WHAT IS BEING ASKED:
This task calls for copying every line in the data below that contains the word "will".

=== Begin Enclosure ===

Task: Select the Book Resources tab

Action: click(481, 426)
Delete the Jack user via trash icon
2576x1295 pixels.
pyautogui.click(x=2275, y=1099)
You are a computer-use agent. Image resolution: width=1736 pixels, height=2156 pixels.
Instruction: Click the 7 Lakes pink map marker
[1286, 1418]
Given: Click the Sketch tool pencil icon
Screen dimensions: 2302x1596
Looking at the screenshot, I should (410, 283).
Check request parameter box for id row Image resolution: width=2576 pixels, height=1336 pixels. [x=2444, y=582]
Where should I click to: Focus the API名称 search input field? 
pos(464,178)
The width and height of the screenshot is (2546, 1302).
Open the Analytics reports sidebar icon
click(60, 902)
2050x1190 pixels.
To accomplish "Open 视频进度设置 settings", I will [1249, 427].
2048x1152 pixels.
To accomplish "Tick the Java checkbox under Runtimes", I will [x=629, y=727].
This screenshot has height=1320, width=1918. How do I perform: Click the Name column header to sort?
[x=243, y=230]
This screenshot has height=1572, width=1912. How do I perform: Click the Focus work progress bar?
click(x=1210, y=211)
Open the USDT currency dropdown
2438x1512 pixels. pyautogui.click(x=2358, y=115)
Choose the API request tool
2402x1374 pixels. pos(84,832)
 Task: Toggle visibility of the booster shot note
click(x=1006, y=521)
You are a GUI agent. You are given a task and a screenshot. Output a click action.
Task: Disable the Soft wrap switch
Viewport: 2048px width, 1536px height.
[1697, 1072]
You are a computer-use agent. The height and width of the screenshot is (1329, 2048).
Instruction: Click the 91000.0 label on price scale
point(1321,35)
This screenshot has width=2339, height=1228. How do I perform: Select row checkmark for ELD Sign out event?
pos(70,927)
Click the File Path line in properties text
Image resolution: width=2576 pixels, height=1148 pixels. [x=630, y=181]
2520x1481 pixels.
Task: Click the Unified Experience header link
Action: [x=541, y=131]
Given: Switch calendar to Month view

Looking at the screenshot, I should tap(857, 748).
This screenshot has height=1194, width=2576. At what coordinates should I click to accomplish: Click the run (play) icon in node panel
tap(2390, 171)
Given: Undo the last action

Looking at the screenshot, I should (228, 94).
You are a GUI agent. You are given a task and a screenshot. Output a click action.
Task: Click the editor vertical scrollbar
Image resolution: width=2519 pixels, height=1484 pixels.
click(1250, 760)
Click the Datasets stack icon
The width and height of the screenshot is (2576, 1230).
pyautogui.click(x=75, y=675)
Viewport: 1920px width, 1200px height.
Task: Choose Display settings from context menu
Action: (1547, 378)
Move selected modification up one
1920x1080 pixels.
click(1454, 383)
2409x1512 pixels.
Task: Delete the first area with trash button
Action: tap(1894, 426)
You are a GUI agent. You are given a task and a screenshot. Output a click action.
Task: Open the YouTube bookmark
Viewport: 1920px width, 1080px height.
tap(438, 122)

=== End Enclosure ===

YOUR RESPONSE:
To accomplish "Open 视频进度设置 settings", I will [1249, 427].
To accomplish "Tick the Java checkbox under Runtimes", I will [x=629, y=727].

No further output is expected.